Столько новой открытости, откровенности, доверия (в их настороженном мирке – такая смелость!) было направлено на Клаву, что она сбилась с колеи, утоптанной учтивостью и сдержанностью (материнская школа), и вместо холодноватого «как вам будет угодно», которым без напряжения пресекались попытки «тютоирования» (почти все обычно отступались и возвращались к «выканью»), в ответ на предложенное «ты» она выпалила: «Мне сорок шесть уже!» – округлив цифру в сторону увеличения не по женским законам, а по арифметическим, и тут же, про себя, запричитала: дура! дура!
В пылу самобичевания Клава вскочила с кресла и забегала по квартире – пополудни, она была одна дома. Презрение, гулкое, заставляющее дрожать все жилочки, отвращение к себе парализовало все ее эмоциональные реакции, хорошо хоть память не отрубилась, и потом, вечером уже, исповедуясь перед Костей в своем идиотизме, она вспомнила не только то, что сказал ей Нерлин, но и молчание в трубке, надолго, на вечность отделившее ее от собеседника. Но то была не пустота, а тишина, в которой она, им же и наученная, услышала, как он думает не о том, что сказать, а разбирается в себе, проверяет, не хочется ли увильнуть, сбежать.

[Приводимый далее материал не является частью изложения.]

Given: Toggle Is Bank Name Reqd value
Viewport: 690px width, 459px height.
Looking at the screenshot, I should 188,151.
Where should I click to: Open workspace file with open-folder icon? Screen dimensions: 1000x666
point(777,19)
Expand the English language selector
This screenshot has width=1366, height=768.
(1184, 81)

– Зря ты это сказала… Я даже некоторый шок испытал… Я думал тебе гораздо меньше… Но это ничего не изменит в наших отношениях…

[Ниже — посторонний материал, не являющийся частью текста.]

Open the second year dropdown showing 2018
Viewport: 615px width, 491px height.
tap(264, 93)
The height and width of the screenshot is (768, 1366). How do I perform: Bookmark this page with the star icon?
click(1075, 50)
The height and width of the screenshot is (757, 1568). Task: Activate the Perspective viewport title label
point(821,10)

«Каких таких отношениях?» – удивленно спрашивала она мужа, не замечая своего кокетства.
Привычка трястись над единственным чадом за время метаний по врачам стала рефлексом, потребностью, доходя уже до всепоглощающей, болезненной страсти, которая требует все нового, свежего топлива, то есть оба родителя искали и находили оправдание своей неуемной заботе, и фантазия у них разыгрывалась незаурядная. Неуправляемый вирус доброты атрофирует волю им зараженного – нормальный с виду человек неминуемо и незаметно для себя (для близких тоже) превращается в инвалида, и вместо того, чтобы перебираться через естественные препятствия, которые ставит людская злоба, ревность, зависть (каждый побывал их строителем, кто нет, киньте в меня камень), и наращивать благодаря этому тренингу не стероидные, а крепкие, хорошо действующие мускулы, – человек робеет, отступает и скатывается на обочину, а ум услужливо подсовывает философию клошара, пораженческую, ведь победное место Диогена (в бочке, если кто не помнит) при повторе, тиражировании, как всякое искусство, становится лишь пародией.

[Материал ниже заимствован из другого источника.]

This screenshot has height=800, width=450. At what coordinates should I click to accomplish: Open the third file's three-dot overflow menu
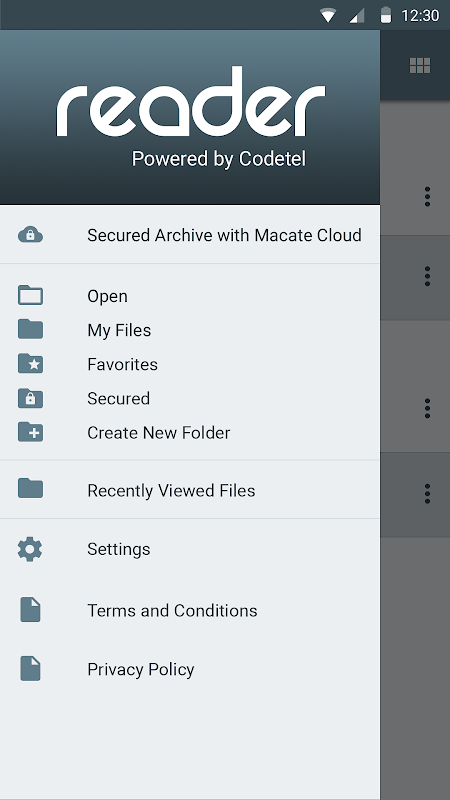[x=427, y=408]
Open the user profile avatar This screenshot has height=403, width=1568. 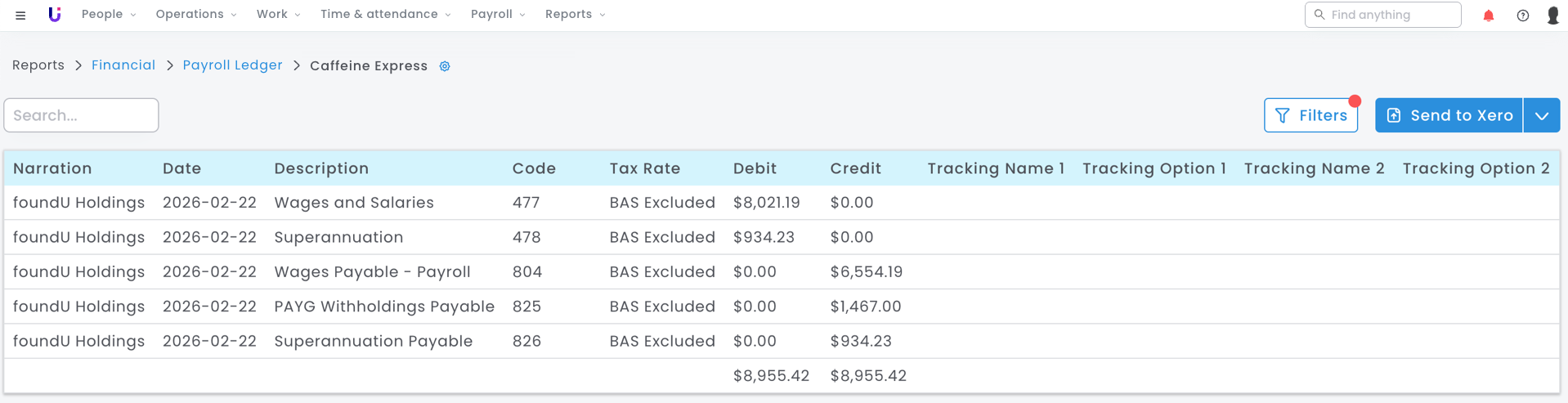(1552, 16)
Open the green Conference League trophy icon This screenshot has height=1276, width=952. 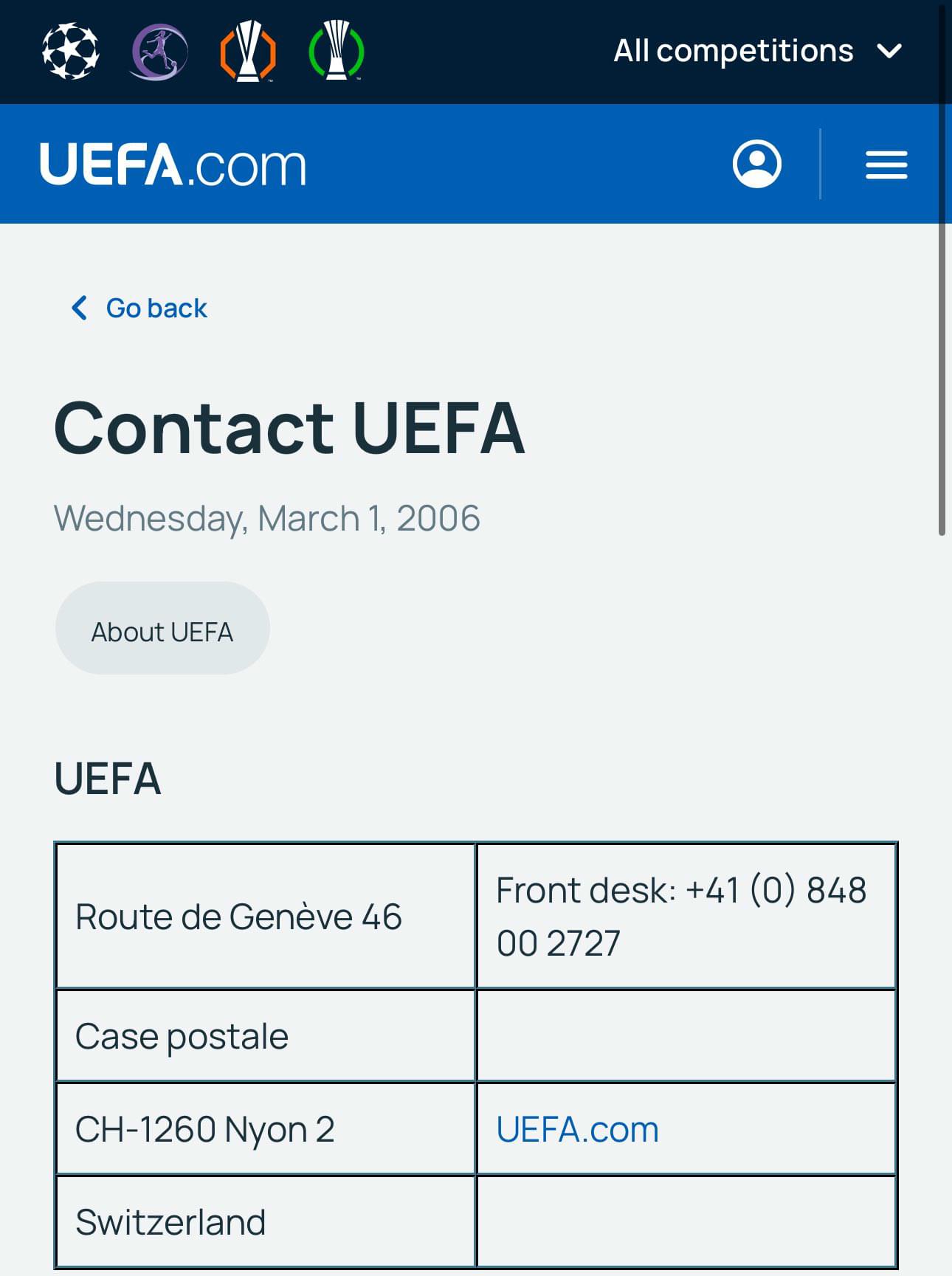pyautogui.click(x=337, y=52)
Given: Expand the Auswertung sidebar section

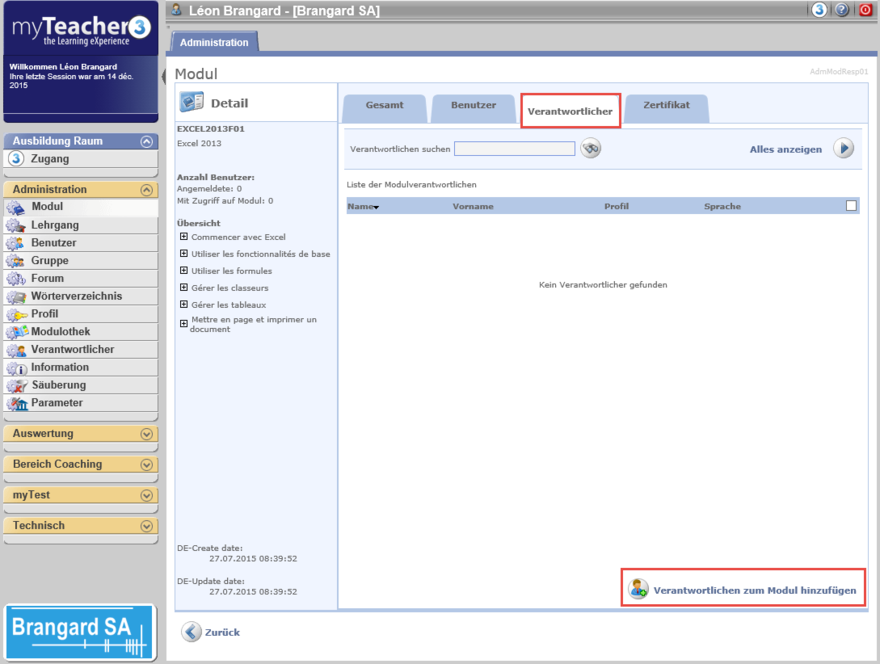Looking at the screenshot, I should coord(147,434).

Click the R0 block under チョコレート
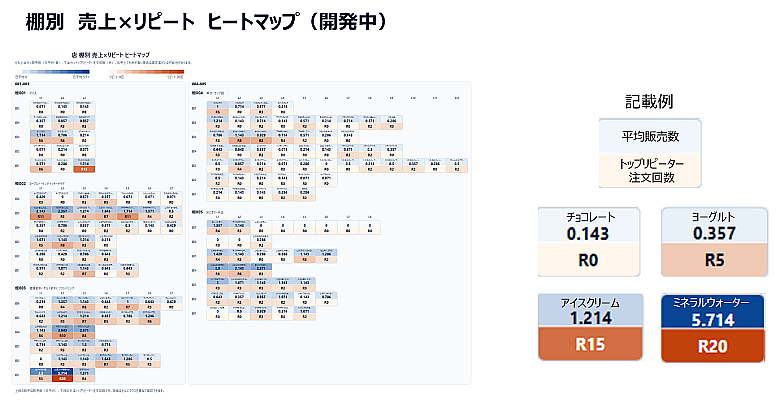point(588,260)
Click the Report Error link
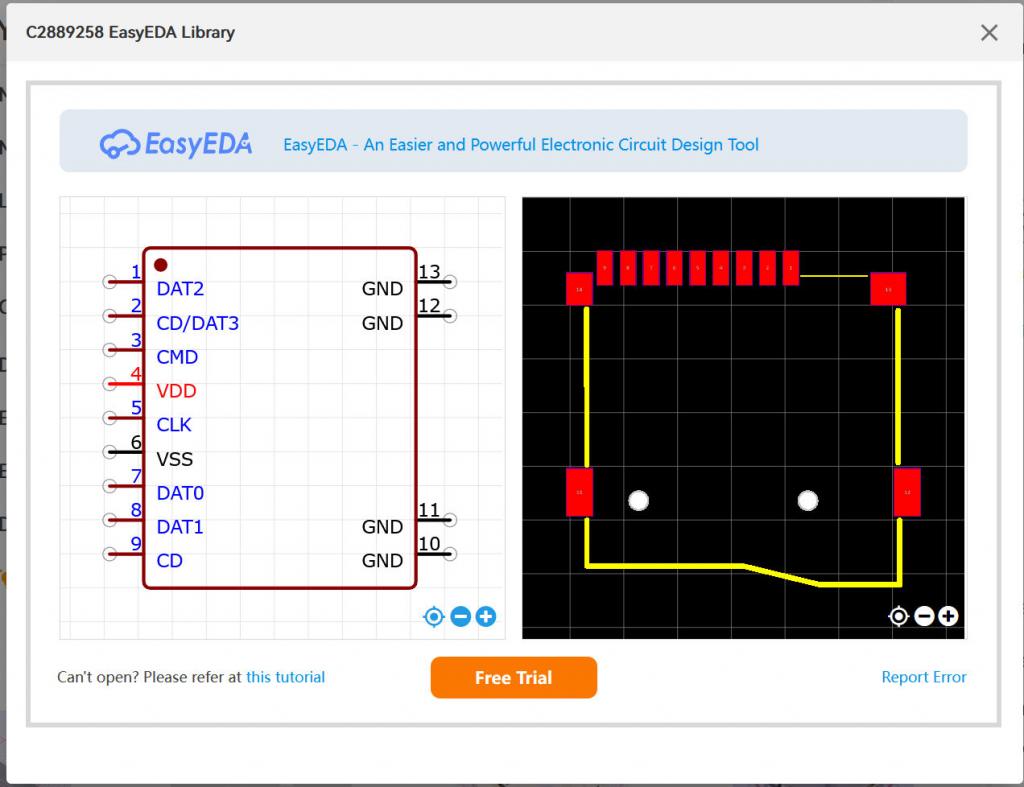Viewport: 1024px width, 787px height. coord(923,677)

Дуня бы тоже не устояла, испортилась – иммунитет к обычным болезням у нее восстановился, а откуда у доверчивой, домашней девочки-девушки возьмется иммунитет к неразумной родительской доброте…
Одумалась Клава, сказались-таки гены строгости, переданные Елизаветой Петровной, которая, живи она поближе, давно бы поставила на внучке клеймо «избалованная» (невыводимое, как лилия на плече Миледи; строгость – необходимый инструмент воспитания, но не делайте ее орудием единственным или самым важным: по этой искусственной канаве из воспитателя начнут выливаться мстительность, зависть, садизм, и сдерживать этот поток зла отнюдь не всякому захочется), если б оно не было уже использовано для младшей дочери. «Избаловал тебя Костя», – брезгливо-обиженно поджимала она губки и тогда, когда Клава первый раз летела в Лондон по подаренной мужем путевке (виза, самолет, гостиница, без навязанных попутчиков и экскурсий), и когда замечала у нее новые сережки с бриллиантиками (сэкономил профессор на зарубежных суточных, тогда и купил в ювелирном отделе супермаркета – то есть ничего эксклюзивного в них не было, кроме любви, которая и поблескивала теперь в ушах Клавы, и нельзя ее было конвертировать в страховку на гипотетический «черный день» – это-то Елизавета Петровна понимала), и когда осуждающе причитала «сами бы еще могли поносить», примеряя разношенные, но целые адидасовские кроссовки, новый свитер с фабричной дырочкой на груди («заштопаю, видно не будет, и носи сама» – «не надо мне, мамочка, по ошибке купила»), вышедшие из моды платья-майки-брюки, которые сама же просила не выбрасывать – «в саду все сгодится».